Le principe de la fédération d’identité, en contexte SaaS, est de déléguer l’authentification au fournisseur d’identité (Identity provider) du client. Il est intéressant à plusieurs titres : 

  • Il évite le stockage des secrets hors du SI Client (cf. HYOK)
  • Il évite au fournisseur SaaS de développer une gestion de l’authentification (renouvellement des mots de passe, authentification multi-facteurs)
  • Il offre une bonne ergonomie à l’utilisateur qui n’a pas besoin de s’authentifier plusieurs fois (principe du single sign on)
multi-tenancy et fédération d'identité

en 2024, Il existe 2 standards principaux pour la fédération d’identité : 

  •  SAML (Security Assertion Markup Language) créé en 2002, et reposant sur SOAP du W3C, et utilisé en contexte d’entreprise
  •  OpenID Connect, un standard récent (2014) et basé sur OAuth, et utilisé en contexte grand public

A la Fresque du Climat, nous avons fait le choix de SAML, par souci de maximiser l’interopérabilité en contexte d’entreprise. Une partie de nos tenants utilise donc une fédération SAML avec leur propre fournisseur d’identité.

Réduction de la surface d’attaque

Les outils SaaS font l’objet de nombreuses attaques. En effet,car certains hackers cherchent à réaliser un exploit en trouvant une faille dans des offres connues (Google, Microsoft…).

Il est donc nécessaire de se prémunir du risque Cyber avec différents types de Firewalls :

  • VPC (Virtual Private Cloud) pour faire du filtrage de ports
  • Firewall DDoS pour contrer les attaques par déni de service (couches 3 et 4 du modèle OSI)
  • Web Application Firewall pour contrer les attaques OWASP sur la couche applicative (couche 7 du modèle OSI)

A la Fresque du Climat, nous avons fait le choix d’implémenter ces 3 types de firewalls. Nous avons aussi fait une restriction par liste blanche (whitelist) des domaines permettant de s’inscrire sur la billetterie de chaque tenant.
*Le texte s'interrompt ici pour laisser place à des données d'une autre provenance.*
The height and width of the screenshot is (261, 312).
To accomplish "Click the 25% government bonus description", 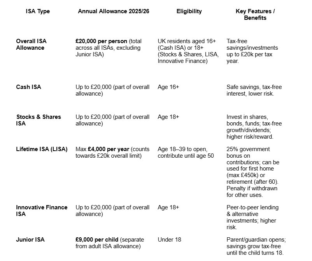I will [x=253, y=172].

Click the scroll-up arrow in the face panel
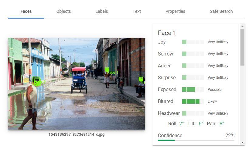tap(242, 26)
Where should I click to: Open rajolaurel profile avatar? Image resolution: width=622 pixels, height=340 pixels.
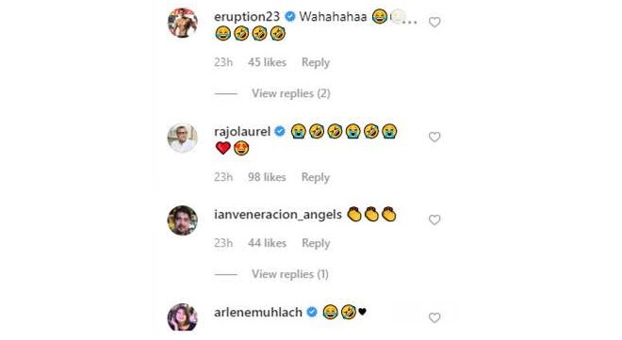tap(183, 138)
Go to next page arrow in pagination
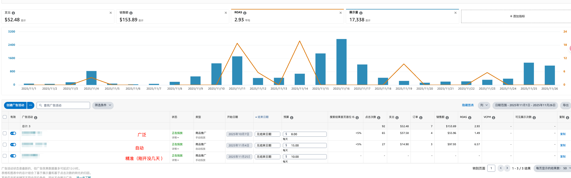 (x=507, y=168)
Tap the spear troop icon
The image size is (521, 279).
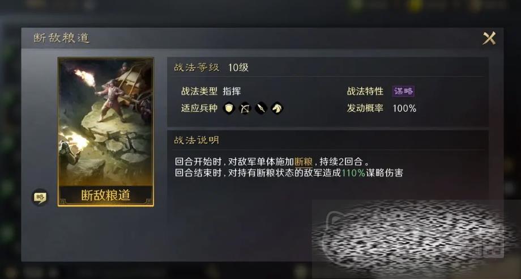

Pseudonymisation des données personnelles

Enfin, nous avons fait le choix de pseudonymiser les données personnelles des utilisateurs inactifs, au bout d’une durée déterminée par chaque tenant. Cette pseudonymisation répond à 2 besoins : 

  • Respecter la règle du RGPD sur la durée de rétention
  • Limiter la quantité de données personnelles dérobées en cas d’exploit réussi par un hacker

Dans un prochain article, je ferai un retour d’expérience sur notre architecture Cloud Ready.